→ **Brief 1**
Locate each line in the listing that contains the word "dimensions", and copy those lines.

→ **Given text**
○ ○ ○ ○ ○

Figure 30. Hardware Topographs (Click to Zoom)
Example of a SCA Solution.Given a circuit that requires multiple power sources as a redundant feature, a sneak circuit can evolve when the power is switched. In Figure 31, the problem is shown in (A). If both power switches are simultaneously engaged, then excess power will be experienced at the load. Two solutions are provided. For direct current power supplies, isolation diodes can be added to prevent a power-to-power tie to common load as shown in (B). For the alternating current situation, the use of a single pole, double-throw relay having break-before-make contacts will solve the problem, as shown in (C).
Figure 31. Sneak Circuit Power Distribution Problem (Click to Zoom)
3.23 Worst Case Circuit Analysis (WCCA)
3.23.1 Purpose. A Worst Case Circuit Analysis (WCCA) technique is used during the design process to identify design problems, safety risks, end of life short-falls, and satisfactory performance levels for potential design impact and corrective action.
3.23.2 Benefits. The benefits associated with conducting a worst case circuit analysis are that it:
- Identifies parts exceeding derating limits
- Analyzes circuits for design faults
- Identifies components that may be overstressed
- Provides a realistic estimate of true worst case performance
- Provides information on possible life limiting conditions and components
- Exposes failures that may be safety risks
3.23.3 Timing. Due to the need for detailed information on the design, materials, parts and processes, this analysis technique is not recommended for application during the product Concept/Planning phase. The best times would be after the initial design review (early Design/Development) or just before the final review (late Design/Development). The farther along in the design and development phase that WCCA is performed, the more expensive it will be to introduce changes in the design.
3.23.4 Application Guidelines. There are several techniques for performing a WCCA, each with its own advantages and disadvantages. To perform an analysis quickly and accurately, a computer circuit analysis program that is compatible with computer-aided design tools has a decided advantage. Three techniques, the extreme value analysis, the root sum squared and the Monte Carlo analysis, are described.
Extreme Value Analysis. Extreme value analysis (EVA) analyses a circuit output with all variables set to the worst possible values. For example, the output frequency of a filter will vary as the parameters of its components vary away from nominal. To do an extreme value analysis, the worst expected values of each component, in both directions from nominal, must be obtained. The output frequency is then calculated with all the components at their extreme values in the direction which would increase the output frequency, and again with all components at their extreme values in the direction which would decrease the output frequency. The calculated values are then compared to the specified limits to evaluate the robustness of the circuit. If the frequency is within specified limits when the components are at extreme values, part variation should be no problem in normal operation.

○ ○ ○ ○ ○

→ **Materials provided**
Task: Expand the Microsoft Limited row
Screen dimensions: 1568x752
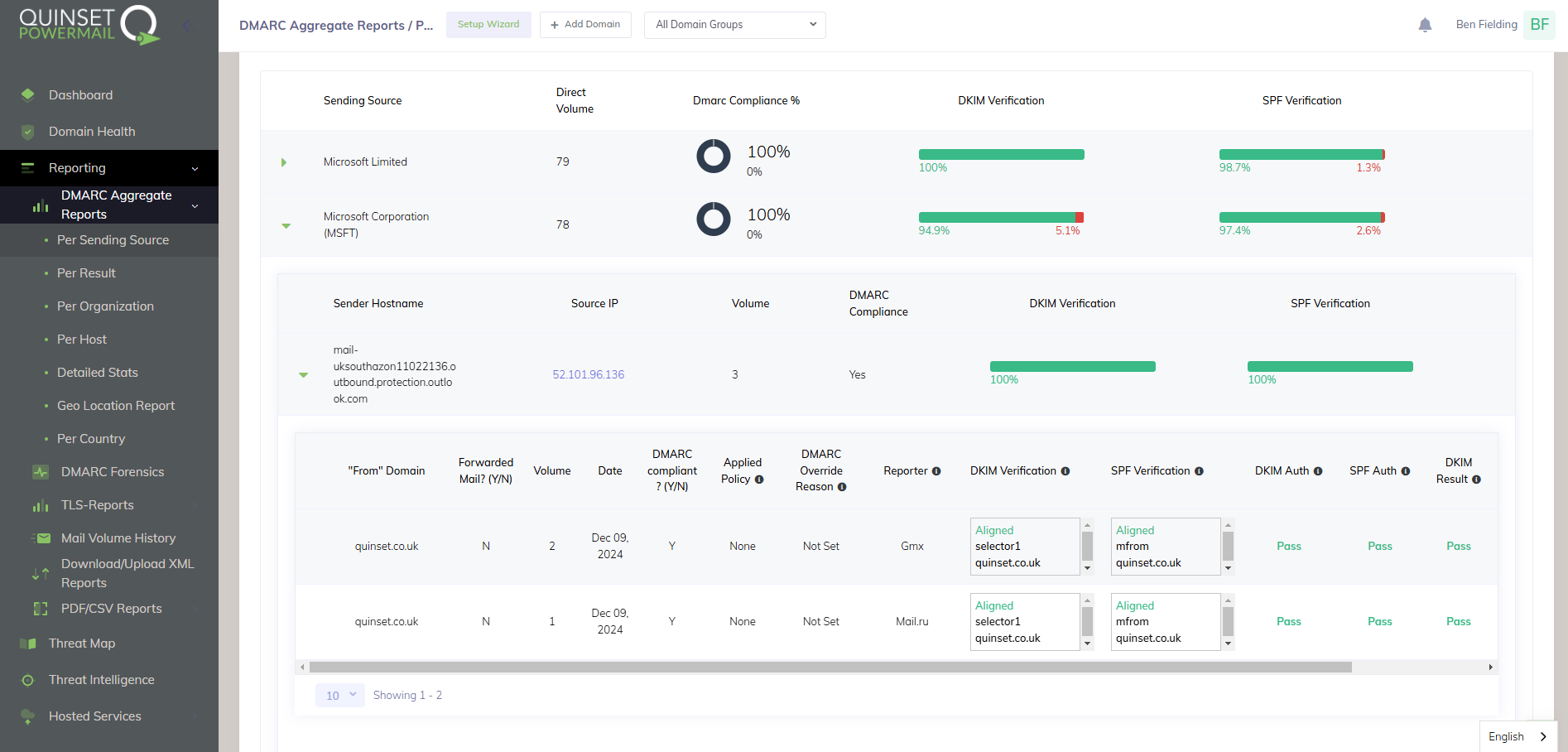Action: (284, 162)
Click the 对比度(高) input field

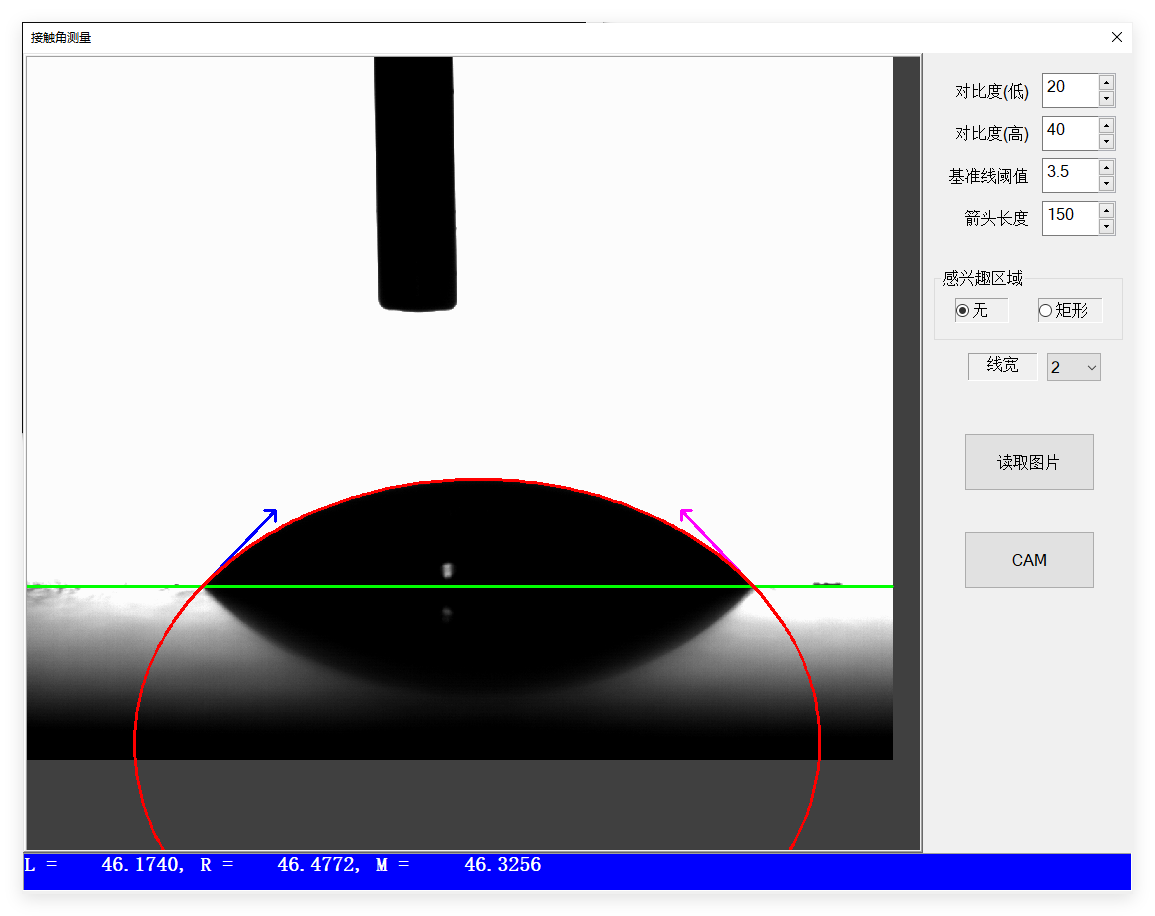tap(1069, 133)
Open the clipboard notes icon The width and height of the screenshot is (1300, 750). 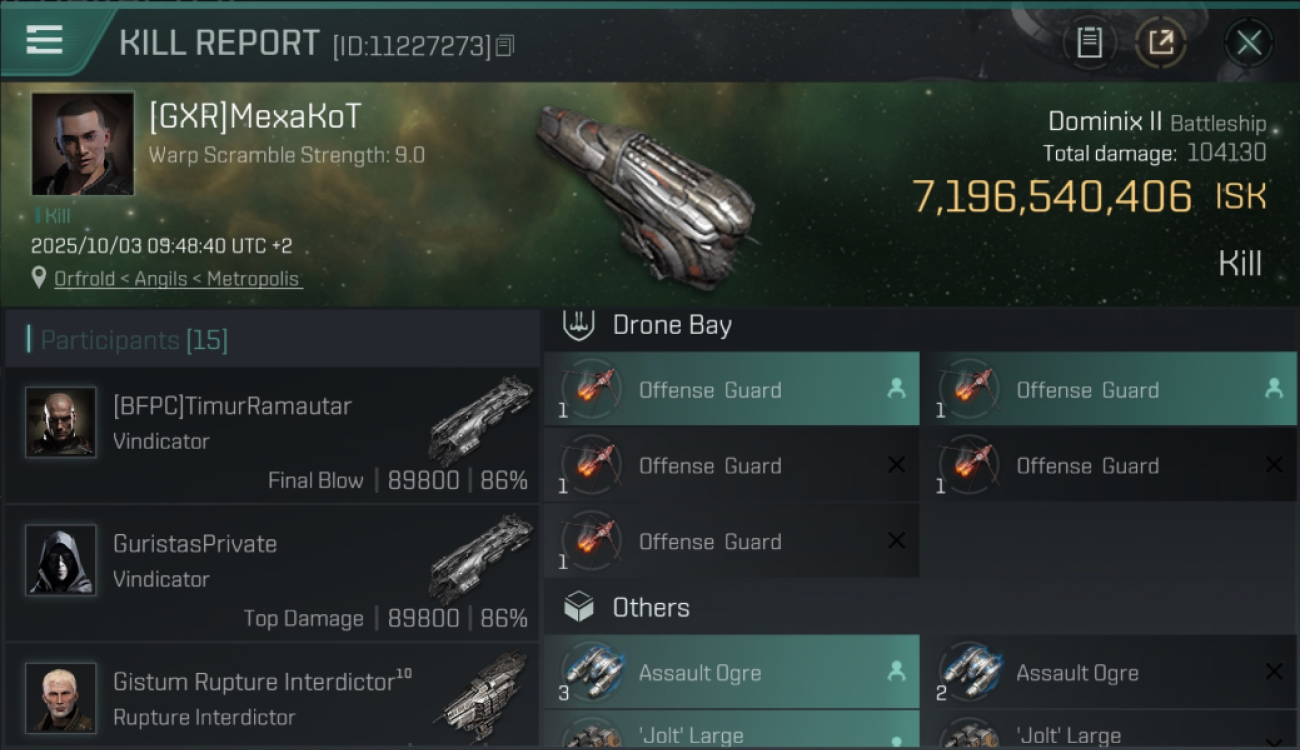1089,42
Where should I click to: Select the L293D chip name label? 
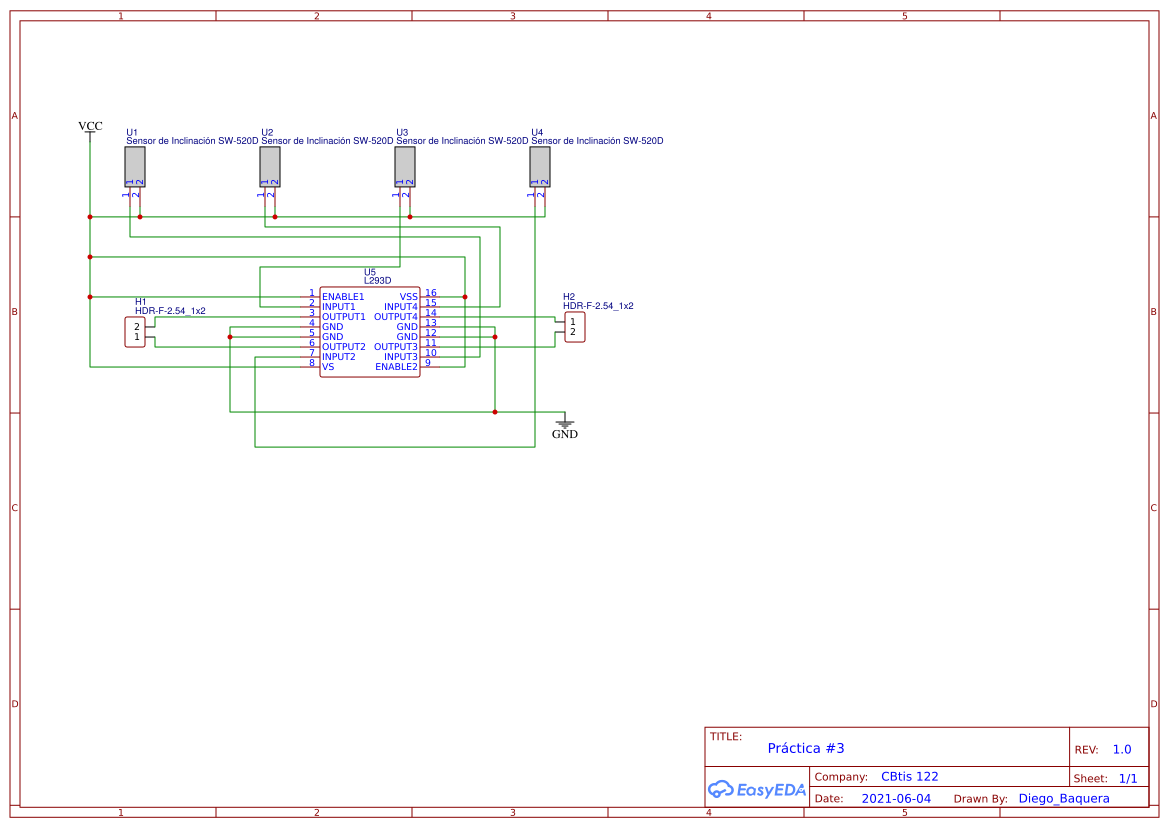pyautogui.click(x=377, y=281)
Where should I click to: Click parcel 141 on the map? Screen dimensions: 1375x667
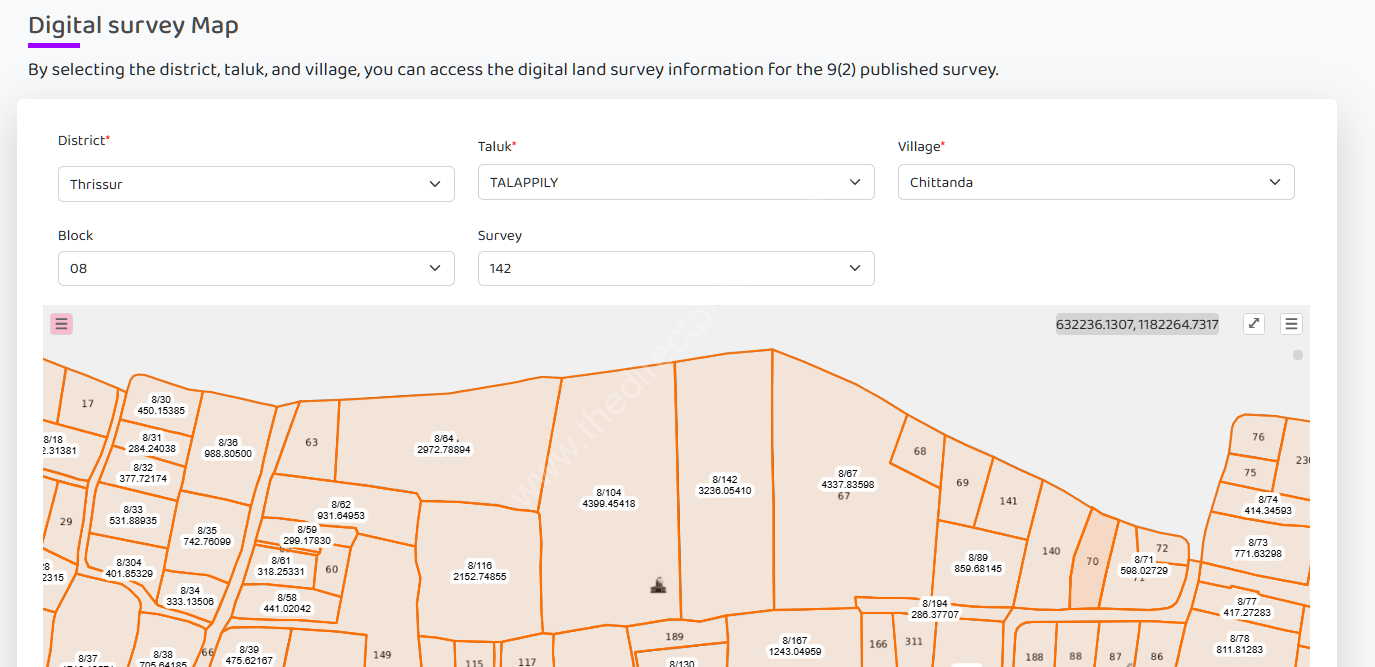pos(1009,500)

○ ○ ○ ○ ○

→ **Brief 2**
Write out, word for word, the part of the circuit analysis text above that opens with "Figure 30. Hardware" and closes with "3.23 Worst Case Circuit Analysis (WCCA)".

→ **Complete output 1**
Screen dimensions: 1568x752
Where should I click to: Click parcel 141 on the map? Screen dimensions: 1375x667

→ **Complete output 2**
Figure 30. Hardware Topographs (Click to Zoom)
Example of a SCA Solution.Given a circuit that requires multiple power sources as a redundant feature, a sneak circuit can evolve when the power is switched. In Figure 31, the problem is shown in (A). If both power switches are simultaneously engaged, then excess power will be experienced at the load. Two solutions are provided. For direct current power supplies, isolation diodes can be added to prevent a power-to-power tie to common load as shown in (B). For the alternating current situation, the use of a single pole, double-throw relay having break-before-make contacts will solve the problem, as shown in (C).
Figure 31. Sneak Circuit Power Distribution Problem (Click to Zoom)
3.23 Worst Case Circuit Analysis (WCCA)